Limitations & Future Work

  • Coordinate discretization at three decimal places may lack precision in high-resolution scenarios (error of ~0.1% image width).
  • Currently only supports bounding box-level layout control; it does not support finer-grained masks, keypoints, or depth conditions.
  • Dependence on Bagel as a backbone limits performance to Bagel’s base generation quality and training scale.
  • Building the ConsistCompose3M dataset involves non-trivial data preparation costs.
  • Performance may degrade in multi-instance scenes with a high count (e.g., >6), as COCO-Position tests up to 6 instances.
  • vs GLIGEN [Li et al., 2023]: GLIGEN introduces bbox constraints using gated Transformer layers, which is an architectural change. Ours LELG paradigm is more lightweight and effective (AP +30.4%).
  • vs InstanceDiffusion [Wang et al., 2024]: InstanceDiffusion achieves instance-level control via multimodal input fusion but remains in the U-Net paradigm.

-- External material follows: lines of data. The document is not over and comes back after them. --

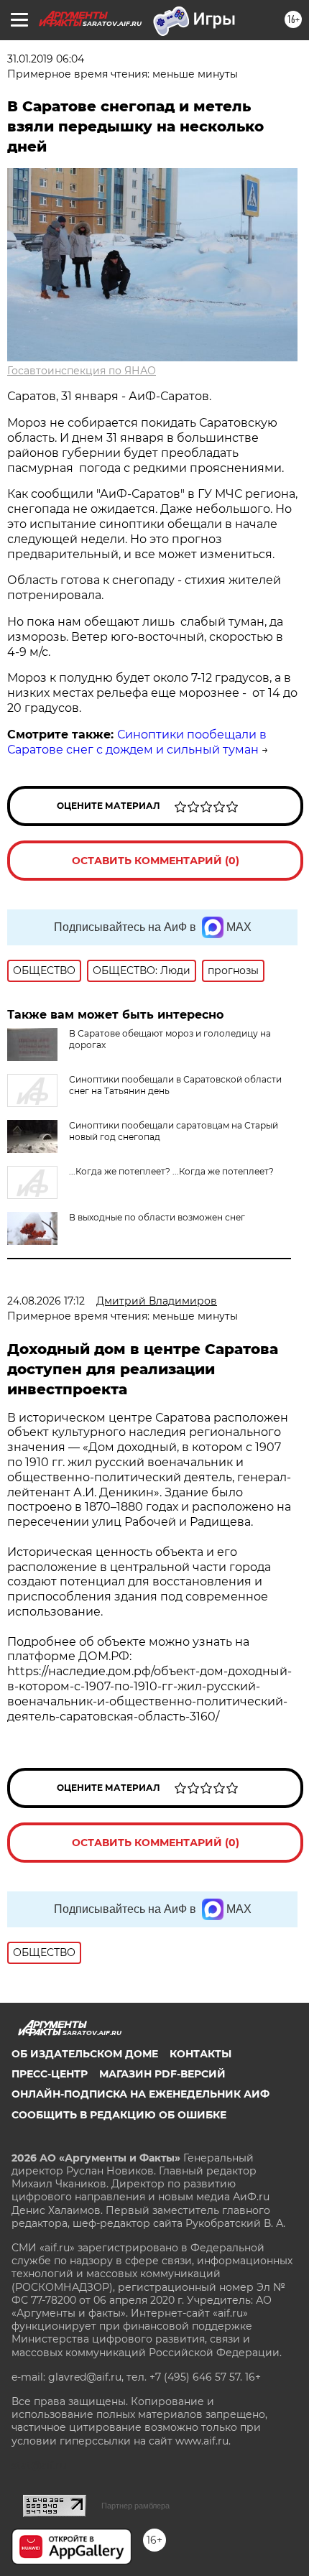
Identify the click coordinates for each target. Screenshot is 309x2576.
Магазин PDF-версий (162, 2073)
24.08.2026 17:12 (46, 1300)
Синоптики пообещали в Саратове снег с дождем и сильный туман (137, 742)
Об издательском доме (84, 2053)
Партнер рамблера (135, 2505)
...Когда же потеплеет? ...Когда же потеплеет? (171, 1171)
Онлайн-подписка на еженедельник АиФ (140, 2094)
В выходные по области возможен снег (157, 1217)
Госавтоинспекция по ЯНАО (81, 370)
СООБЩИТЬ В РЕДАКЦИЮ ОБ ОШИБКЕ (118, 2114)
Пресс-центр (49, 2073)
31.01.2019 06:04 (45, 58)
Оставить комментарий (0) (155, 860)
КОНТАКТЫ (200, 2053)
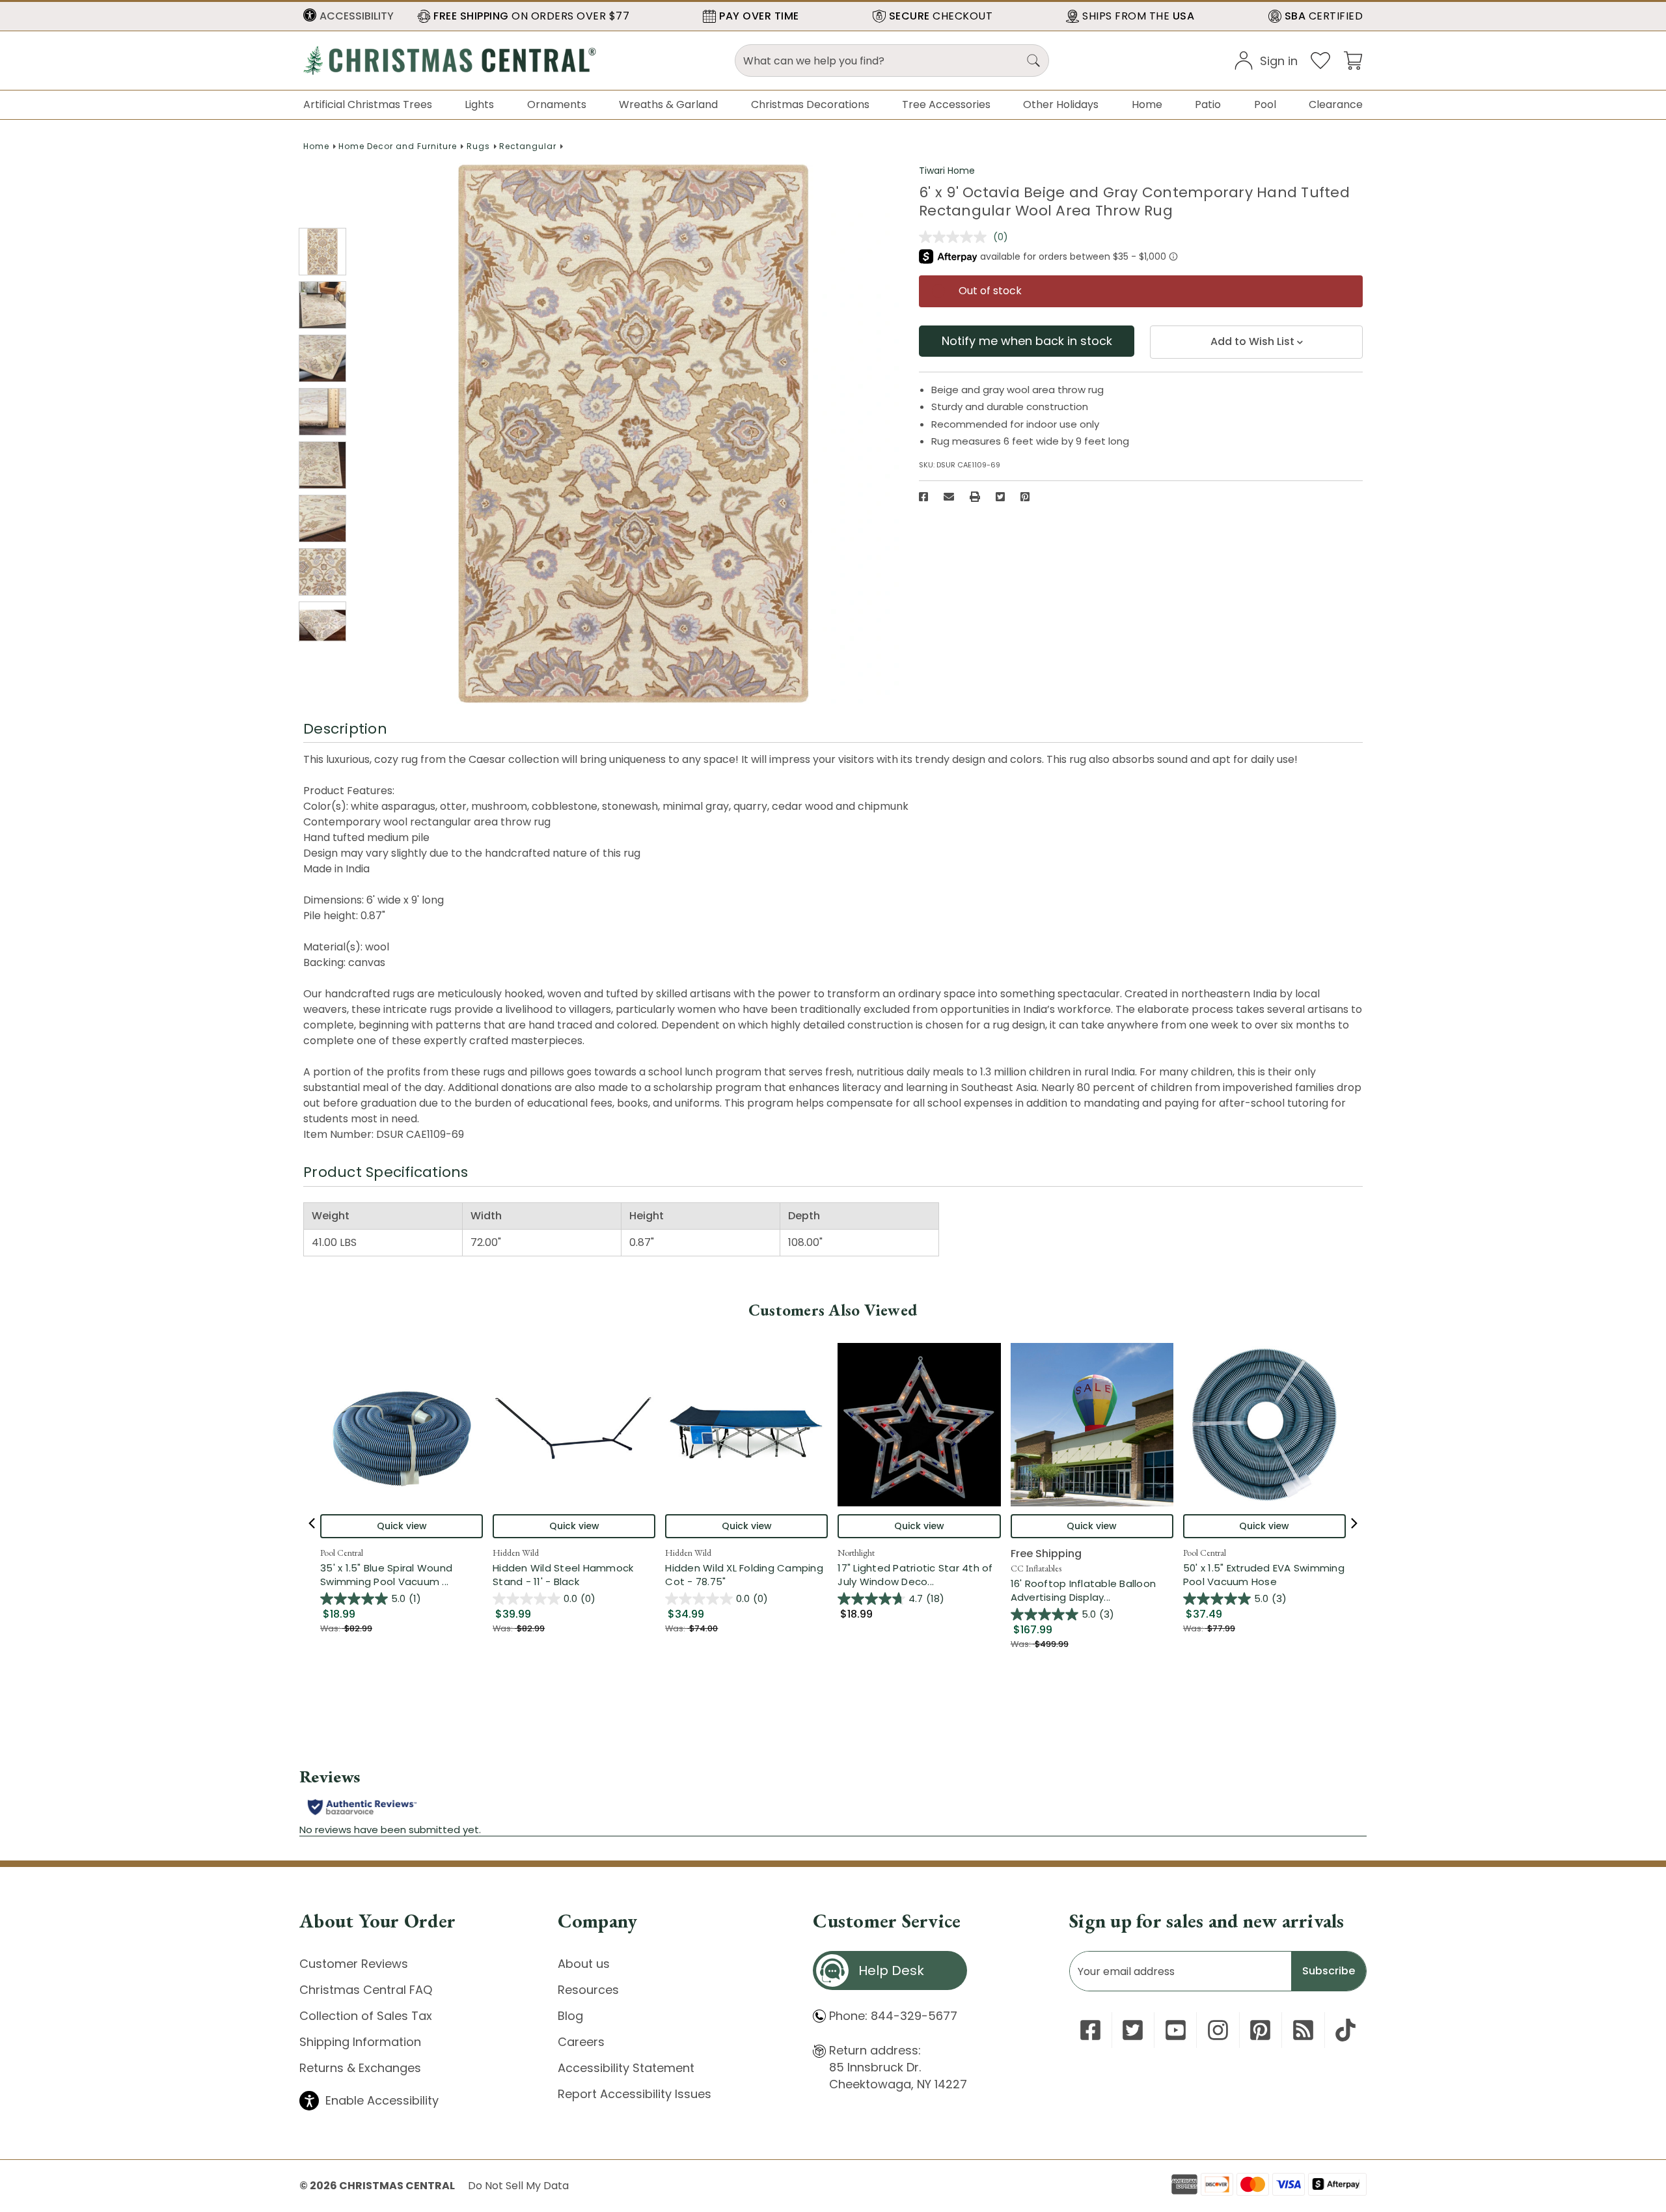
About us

Ours surpasses it within the Transformer generation paradigm.
  • vs PlanGen [Gong et al., 2024]: PlanGen generates layout first and then images. Ours end-to-end approach is more unified and yields better results.

Rating

  • Novelty: ⭐⭐⭐⭐⭐ LELG is a paradigm innovation in layout-controlled generation, unifying spatial control via language interfaces.
  • Experimental Thoroughness: ⭐⭐⭐⭐⭐ Comprehensive assessments across COCO-Position, MS-Bench, GenEval, MMMU, and MMBench.
  • Writing Quality: ⭐⭐⭐⭐ Clear structure, rich diagrams, and sufficient technical detail.
  • Value: ⭐⭐⭐⭐⭐ Provides a simple and effective solution for layout control in unified multimodal models.